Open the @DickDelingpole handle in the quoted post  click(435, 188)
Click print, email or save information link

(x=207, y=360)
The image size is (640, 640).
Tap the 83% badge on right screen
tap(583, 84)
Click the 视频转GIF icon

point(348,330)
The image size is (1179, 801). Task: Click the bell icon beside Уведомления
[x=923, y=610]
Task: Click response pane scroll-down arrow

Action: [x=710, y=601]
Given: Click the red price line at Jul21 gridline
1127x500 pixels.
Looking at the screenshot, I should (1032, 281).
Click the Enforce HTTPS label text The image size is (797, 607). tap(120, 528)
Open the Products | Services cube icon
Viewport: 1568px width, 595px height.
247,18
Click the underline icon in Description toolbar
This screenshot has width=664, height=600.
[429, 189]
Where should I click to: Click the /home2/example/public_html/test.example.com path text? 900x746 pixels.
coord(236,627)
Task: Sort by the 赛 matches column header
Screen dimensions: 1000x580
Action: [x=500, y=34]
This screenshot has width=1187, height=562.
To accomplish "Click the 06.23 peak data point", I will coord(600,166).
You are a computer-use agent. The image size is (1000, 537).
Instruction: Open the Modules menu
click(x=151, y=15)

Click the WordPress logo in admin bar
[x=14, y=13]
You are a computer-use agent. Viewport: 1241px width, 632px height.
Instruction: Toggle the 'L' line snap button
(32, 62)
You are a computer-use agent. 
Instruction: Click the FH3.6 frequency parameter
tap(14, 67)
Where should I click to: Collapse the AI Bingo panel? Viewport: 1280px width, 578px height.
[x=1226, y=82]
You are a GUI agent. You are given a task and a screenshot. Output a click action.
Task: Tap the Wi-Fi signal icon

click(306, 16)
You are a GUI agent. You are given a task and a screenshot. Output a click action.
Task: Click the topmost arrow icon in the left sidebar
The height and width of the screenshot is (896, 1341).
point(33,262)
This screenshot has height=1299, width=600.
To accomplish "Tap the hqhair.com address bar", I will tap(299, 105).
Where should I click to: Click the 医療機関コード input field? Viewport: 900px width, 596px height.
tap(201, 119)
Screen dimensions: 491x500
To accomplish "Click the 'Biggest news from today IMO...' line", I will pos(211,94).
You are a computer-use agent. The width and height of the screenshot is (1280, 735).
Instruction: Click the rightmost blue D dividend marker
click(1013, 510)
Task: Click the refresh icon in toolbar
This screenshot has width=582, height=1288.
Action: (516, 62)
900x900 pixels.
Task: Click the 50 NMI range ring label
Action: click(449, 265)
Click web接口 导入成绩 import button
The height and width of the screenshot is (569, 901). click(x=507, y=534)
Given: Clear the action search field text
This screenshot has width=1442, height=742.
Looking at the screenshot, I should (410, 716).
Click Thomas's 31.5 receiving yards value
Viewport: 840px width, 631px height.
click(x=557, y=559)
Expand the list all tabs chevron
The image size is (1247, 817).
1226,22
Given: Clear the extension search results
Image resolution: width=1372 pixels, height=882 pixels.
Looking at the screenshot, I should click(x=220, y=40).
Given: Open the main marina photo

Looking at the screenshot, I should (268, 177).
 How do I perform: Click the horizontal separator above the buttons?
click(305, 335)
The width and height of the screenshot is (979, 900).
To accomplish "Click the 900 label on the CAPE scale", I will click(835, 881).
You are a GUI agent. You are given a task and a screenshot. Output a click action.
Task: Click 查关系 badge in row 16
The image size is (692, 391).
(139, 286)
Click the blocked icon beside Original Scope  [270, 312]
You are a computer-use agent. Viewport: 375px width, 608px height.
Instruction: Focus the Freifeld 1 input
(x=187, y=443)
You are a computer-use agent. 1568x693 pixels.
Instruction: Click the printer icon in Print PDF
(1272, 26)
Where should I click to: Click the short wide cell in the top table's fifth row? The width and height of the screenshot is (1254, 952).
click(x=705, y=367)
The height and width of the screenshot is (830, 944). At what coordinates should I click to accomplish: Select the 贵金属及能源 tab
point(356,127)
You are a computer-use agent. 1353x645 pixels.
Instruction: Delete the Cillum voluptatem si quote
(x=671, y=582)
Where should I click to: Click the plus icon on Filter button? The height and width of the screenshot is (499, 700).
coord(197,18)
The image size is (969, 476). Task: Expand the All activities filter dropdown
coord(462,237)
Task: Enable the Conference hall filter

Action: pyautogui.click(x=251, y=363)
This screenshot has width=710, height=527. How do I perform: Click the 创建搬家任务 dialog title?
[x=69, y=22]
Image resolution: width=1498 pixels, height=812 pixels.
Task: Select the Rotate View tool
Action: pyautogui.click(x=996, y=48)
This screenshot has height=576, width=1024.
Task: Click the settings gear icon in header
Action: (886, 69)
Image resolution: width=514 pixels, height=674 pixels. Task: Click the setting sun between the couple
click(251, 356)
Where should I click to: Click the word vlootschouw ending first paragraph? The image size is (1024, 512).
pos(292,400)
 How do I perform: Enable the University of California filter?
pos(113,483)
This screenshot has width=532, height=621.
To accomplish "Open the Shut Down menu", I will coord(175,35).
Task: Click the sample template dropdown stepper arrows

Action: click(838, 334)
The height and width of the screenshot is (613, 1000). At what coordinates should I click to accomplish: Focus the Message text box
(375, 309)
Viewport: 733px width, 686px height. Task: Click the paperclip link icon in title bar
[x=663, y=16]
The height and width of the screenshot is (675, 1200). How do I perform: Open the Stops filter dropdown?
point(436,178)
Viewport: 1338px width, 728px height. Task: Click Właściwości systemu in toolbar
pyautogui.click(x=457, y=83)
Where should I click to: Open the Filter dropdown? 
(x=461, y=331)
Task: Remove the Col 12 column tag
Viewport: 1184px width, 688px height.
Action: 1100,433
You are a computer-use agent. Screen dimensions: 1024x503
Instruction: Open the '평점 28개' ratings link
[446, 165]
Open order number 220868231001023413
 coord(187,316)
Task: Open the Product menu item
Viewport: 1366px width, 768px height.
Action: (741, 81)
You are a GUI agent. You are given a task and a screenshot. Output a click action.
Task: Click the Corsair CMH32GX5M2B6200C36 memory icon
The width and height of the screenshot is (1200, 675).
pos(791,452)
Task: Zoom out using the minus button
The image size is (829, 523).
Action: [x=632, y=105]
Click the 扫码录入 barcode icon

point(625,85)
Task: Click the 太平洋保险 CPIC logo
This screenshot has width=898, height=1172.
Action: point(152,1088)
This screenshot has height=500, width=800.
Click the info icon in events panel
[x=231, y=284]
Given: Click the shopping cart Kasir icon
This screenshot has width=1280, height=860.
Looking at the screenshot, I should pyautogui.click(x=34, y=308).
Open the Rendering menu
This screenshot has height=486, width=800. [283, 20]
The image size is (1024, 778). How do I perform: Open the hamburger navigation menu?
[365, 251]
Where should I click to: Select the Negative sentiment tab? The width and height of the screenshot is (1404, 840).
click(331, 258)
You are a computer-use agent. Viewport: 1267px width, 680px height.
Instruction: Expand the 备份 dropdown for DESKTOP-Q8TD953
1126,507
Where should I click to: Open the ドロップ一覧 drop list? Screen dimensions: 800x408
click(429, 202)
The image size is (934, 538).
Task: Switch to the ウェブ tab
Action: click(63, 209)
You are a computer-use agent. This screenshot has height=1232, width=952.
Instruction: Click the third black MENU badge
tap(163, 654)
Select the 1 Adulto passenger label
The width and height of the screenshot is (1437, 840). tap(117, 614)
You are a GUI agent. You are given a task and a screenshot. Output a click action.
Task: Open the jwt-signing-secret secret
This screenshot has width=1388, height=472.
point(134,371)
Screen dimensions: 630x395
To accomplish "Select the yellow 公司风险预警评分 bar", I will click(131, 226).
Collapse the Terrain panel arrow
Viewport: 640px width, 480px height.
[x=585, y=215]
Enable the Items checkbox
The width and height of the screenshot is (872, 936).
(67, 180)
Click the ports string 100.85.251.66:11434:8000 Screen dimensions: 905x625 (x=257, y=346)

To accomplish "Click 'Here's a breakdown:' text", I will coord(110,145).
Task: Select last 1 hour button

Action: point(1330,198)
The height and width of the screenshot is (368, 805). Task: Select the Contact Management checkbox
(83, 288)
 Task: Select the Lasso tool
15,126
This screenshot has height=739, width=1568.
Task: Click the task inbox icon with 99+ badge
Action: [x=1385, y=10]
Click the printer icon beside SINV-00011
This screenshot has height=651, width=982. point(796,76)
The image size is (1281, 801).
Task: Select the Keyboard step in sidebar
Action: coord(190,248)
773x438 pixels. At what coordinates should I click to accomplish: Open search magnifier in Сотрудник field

----

**TRY IT**
Gather each line of the listing containing the word "search" and show it.

**SOLUTION TO THIS PROBLEM**
Given: Clear the action search field text
Given: Clear the extension search results
773x438 pixels. At what coordinates should I click to accomplish: Open search magnifier in Сотрудник field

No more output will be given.